Bush Hill Historic District facts for kids
Quick facts for kids
Bush Hill Historic District
|Location||Parts of Bush Hill Rd., CT 169, and Wolf Den Rd., Brooklyn, Connecticut|
|Area||350 acres (140 ha)|
|Architectural style||Greek Revival|
|NRHP reference No.||87000012|
|Added to NRHP||February 10, 1987|
The Bush Hill Historic District encompasses a historic rural landscape in central northern Brooklyn, Connecticut. It extends along parts of Bush Hill Road, Connecticut Route 169, and Wolf Den Road. The area has a remarkable concentration of farmhouses and agricultural outbuildings dating to the early 19th century or earlier. The district was listed on the National Register of Historic Places in 1987.
Description and history
The Bush Hill Historic District is located on two ridges, one traversed by CT 169, and the other by Wolf Den Road, with Bush Hill Road providing a connection between them. The twenty houses that appear in the district are typically post-and-beam construction, with a large central chimney and a side-gable roof. Most were built either in the late 18th or early 19th century, and many are also accompanied by 19th-century agricultural outbuildings.

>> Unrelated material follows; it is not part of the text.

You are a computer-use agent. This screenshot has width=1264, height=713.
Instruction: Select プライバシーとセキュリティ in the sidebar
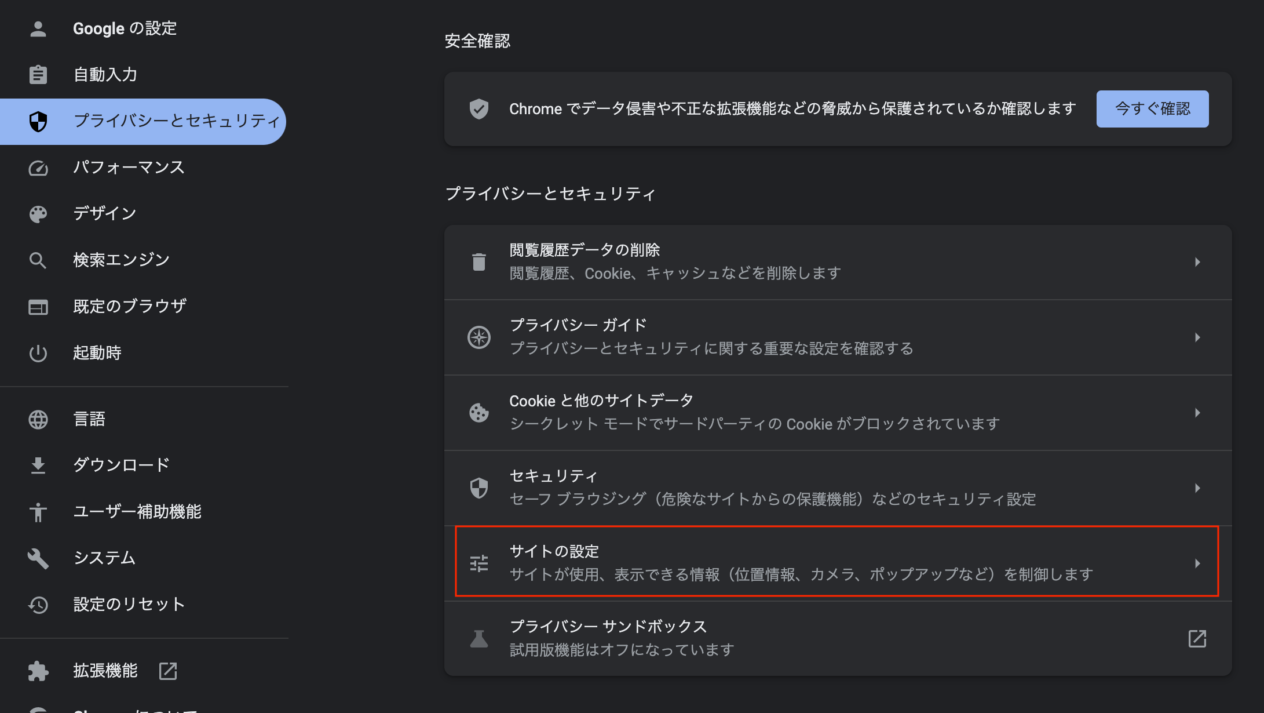pos(143,121)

The area that is now Brooklyn was settled in the 1710s, with its first church established in 1728. The town was incorporated out of parts of Pomfret and Canterbury in 1786. Settlement in the town followed a pattern typical for eastern Connecticut, with farmsteads established on ridges, and farm sizes typically ranging from 100 to 150 acres. In the early years they were subsistence farms, which were typically developed in the 19th century to specialize in orchards or dairy farming. The Bush Hill area was settled mainly by members of the Williams and Putnam families; Israel Putnam, the most famous member of the latter family, had a large house in the town center, but his farm was not in this district.